**Input data:**

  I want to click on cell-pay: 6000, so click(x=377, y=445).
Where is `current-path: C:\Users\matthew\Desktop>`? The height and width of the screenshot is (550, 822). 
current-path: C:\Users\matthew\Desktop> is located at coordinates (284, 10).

--

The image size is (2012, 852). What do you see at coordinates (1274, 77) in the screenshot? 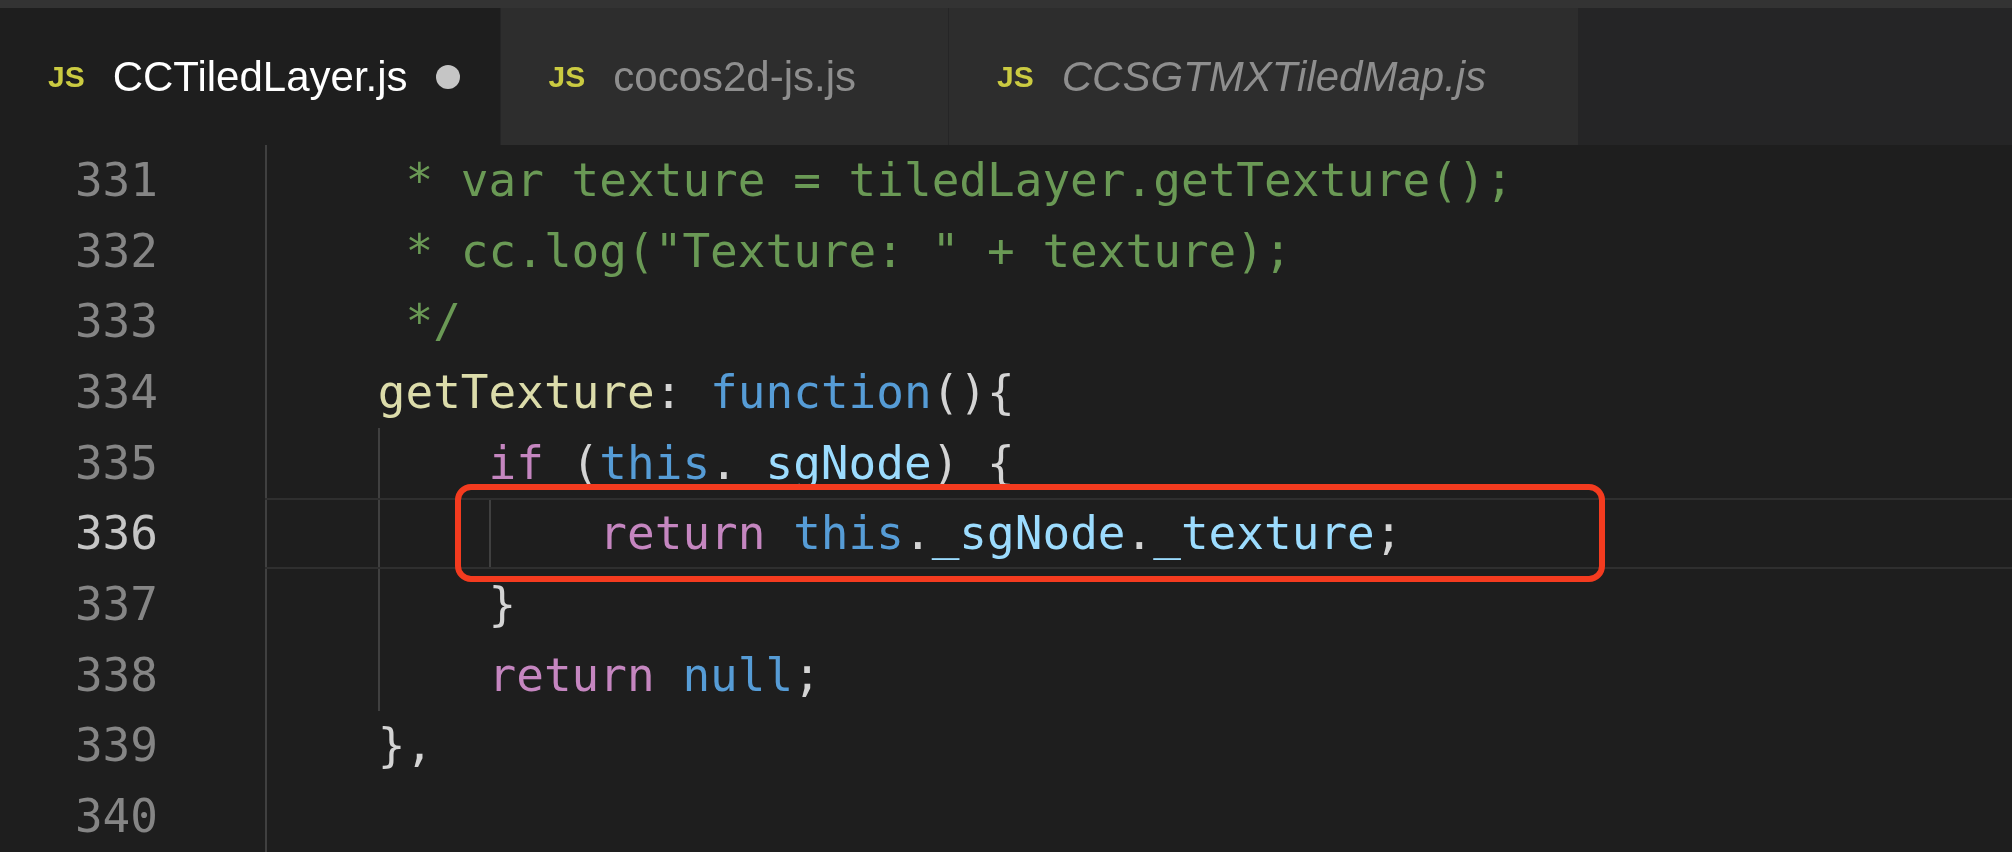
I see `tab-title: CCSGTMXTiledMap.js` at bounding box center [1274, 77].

**Instructions to follow:**
Copy out the data word for word, starting with the line that contains "The image size" and going on through the line that contains "center [1274, 77].", and omit the pictures from your answer.

**Reply to the task:**
The image size is (2012, 852). What do you see at coordinates (1274, 77) in the screenshot? 
I see `tab-title: CCSGTMXTiledMap.js` at bounding box center [1274, 77].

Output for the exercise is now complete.